Ostatnio z ciekawości przymierzyłam stanik mojej mamy. Jakie było moje przerażenie, gdy w miseczce pasował idealnie. Ratujcie mnie! Mama wykarmiła czwórkę dzieci i jest mocno przy kości, nosi rozmiar ubrań 48! W wieku 21 lat mam cycki jak kobieta z wykarmioną bandą dzieciaków! One nawet tak wyglądają. Sutki to mi niedługo pępka będą sięgać… Są po prostu obrzydliwe.
Moje piersi nadal rosły. Nadszedł czas studniówki. Dziewczyny jak szalone biegały po sklepach szukając idealnych sukienek. A ja? Ja jak szalona szukałam materiału i krawcowej która uszyje mi sukienkę. Bo w sklepie żadna na mnie nie pasowała. Gdybym kupiła taką, która dopięłaby mi się na piersiach, to i tak musiałabym ją zwężać w talii i biodrach, żeby nie wyglądała jak worek. Żeby chociaż moja figura była proporcjonalna, to jeszcze jakoś bym to przeżyła. Wyobraź sobie uczucie gdy mierzysz coraz większe sukienki lub koszule, a nawet te w rozmiarze 46 nie chcą się dopiąć, rozłażą się przy guzikach albo wyglądają jakby miały zaraz wybuchnąć.
Natomiast w talii spokojnie wchodzisz w 38. To nie jest jakiś kiepski żart, tylko moja codzienność. Nie mogę sobie kupić żadnych ładnych ubrań. Marynarka? Skórzana kurtka? Tylko wtedy, gdy nie będę jej zapinać. Koszulki noszę męskie, bo w nich chociaż odrobinę daję radę zamaskować te potwory. W obcisłych koszulkach wyglądam po prostu śmiesznie. Dzięki niebiosom za modę na sukienki i bluzki oversize. Dopiero teraz mam kilka ubrań w których mogę poczuć się kobieco.
Lubię aktywność. Lubię taniec, jogging, aerobik. Co z tego, że lubię, jak nie mogę tego robić. Bo za każdym razem mam wrażenie, że zaraz wybiję sobie zęby tymi balonami. Sportowy stanik powiecie? Nie jestem głupia, oczywiście, że w niego zainwestowałam. Co z tego, że wydałam te 300 zł, skoro i tak podczas dynamicznych ruchów piersi po prostu mnie bolą. Nawet opancerzone w ten sportowy stanik.

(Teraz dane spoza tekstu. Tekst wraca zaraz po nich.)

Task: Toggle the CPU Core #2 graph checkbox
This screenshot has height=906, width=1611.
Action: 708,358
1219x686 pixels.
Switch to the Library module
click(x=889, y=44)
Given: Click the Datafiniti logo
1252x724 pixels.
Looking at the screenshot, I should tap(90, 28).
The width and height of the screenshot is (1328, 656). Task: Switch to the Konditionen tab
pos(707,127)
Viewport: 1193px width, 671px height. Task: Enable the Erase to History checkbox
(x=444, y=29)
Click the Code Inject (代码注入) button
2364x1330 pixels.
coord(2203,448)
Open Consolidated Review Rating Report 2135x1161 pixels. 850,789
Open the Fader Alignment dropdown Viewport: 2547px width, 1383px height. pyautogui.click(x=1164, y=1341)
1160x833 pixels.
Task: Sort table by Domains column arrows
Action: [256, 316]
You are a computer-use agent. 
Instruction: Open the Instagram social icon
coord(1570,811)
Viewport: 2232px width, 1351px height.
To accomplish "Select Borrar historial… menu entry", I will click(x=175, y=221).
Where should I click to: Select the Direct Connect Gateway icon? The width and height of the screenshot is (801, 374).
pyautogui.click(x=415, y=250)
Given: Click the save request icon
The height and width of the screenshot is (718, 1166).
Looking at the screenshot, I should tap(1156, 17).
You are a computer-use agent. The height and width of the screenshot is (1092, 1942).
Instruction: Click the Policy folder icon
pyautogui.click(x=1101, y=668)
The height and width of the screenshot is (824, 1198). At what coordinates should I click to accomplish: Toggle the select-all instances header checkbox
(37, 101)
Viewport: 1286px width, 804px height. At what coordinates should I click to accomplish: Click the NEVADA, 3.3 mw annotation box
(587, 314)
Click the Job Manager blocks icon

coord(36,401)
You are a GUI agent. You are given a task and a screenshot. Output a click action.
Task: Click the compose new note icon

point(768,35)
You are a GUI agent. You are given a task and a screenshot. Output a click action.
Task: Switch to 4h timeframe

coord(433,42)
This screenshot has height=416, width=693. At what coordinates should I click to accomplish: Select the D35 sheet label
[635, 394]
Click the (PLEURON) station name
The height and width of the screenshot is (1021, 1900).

Właśnie, stanik. Kupienie każdego nowego to droga przez piekło. Nie chodzi nawet o cenę, chociaż o kupieniu na bazarku za 20 zł to ja mogę sobie pomarzyć. Kupienie pasującego jest dla mnie po prostu niemożliwe. Nawet w dobrze dobranym, po godzinie chodzenia robią mi się nieestetyczne bułeczki na dekolcie. Większa miseczka jest po prostu za duża, i przez to piersi też z niej wyskakują. Na dodatek staniki w tak dużych rozmiarach są brzydkie. Nawet ładny wzór i krój na dużym biuście wygląda po prostu śmiesznie. Jakbym miała założony pancerz, zbroję. Obrzydliwe.
Dlatego jestem zdecydowana. Jedynym ratunkiem jest dla mnie operacja pomniejszania biustu. To nie jest jakieś tymczasowe widzimisię. Chociaż tak uważa moja mama. Twierdzi, że tysiące kobiet mi zazdrości i powiększa sobie piersi, a ja chcę się pozbyć tego „wspaniałego atutu” jakim obdarzyła mnie natura. Wątpię, że normalne kobiety chciałyby mieć takie obrzydliwe „coś” przed sobą. A jeżeli któraś z Was chce, to jestem pewna, że zmieniłaby zdanie po jednym dniu.
Ciągły ból kręgosłupa i szyi, niepasujące ubrania, brak możliwości swobodnego ruchu – to nie jest nic przyjemnego. Przykro mi, że mama mnie nie rozumie, ale ja już postanowiłam. Studiuję i jestem na utrzymaniu rodziców, więc nie zarobię na tę operację. Ale choćbym miała żyć jak pustelnik i odejmować sobie od ust, to w ciągu 3 lat uzbieram na operację i zmniejszę sobie piersi do normalnego rozmiaru.
Życzę Wam, abyście nigdy nie miały takiego problemu ze swoim ciałem. Bo nienawiść i obrzydzenie do samej siebie to najgorsze co może czuć kobieta.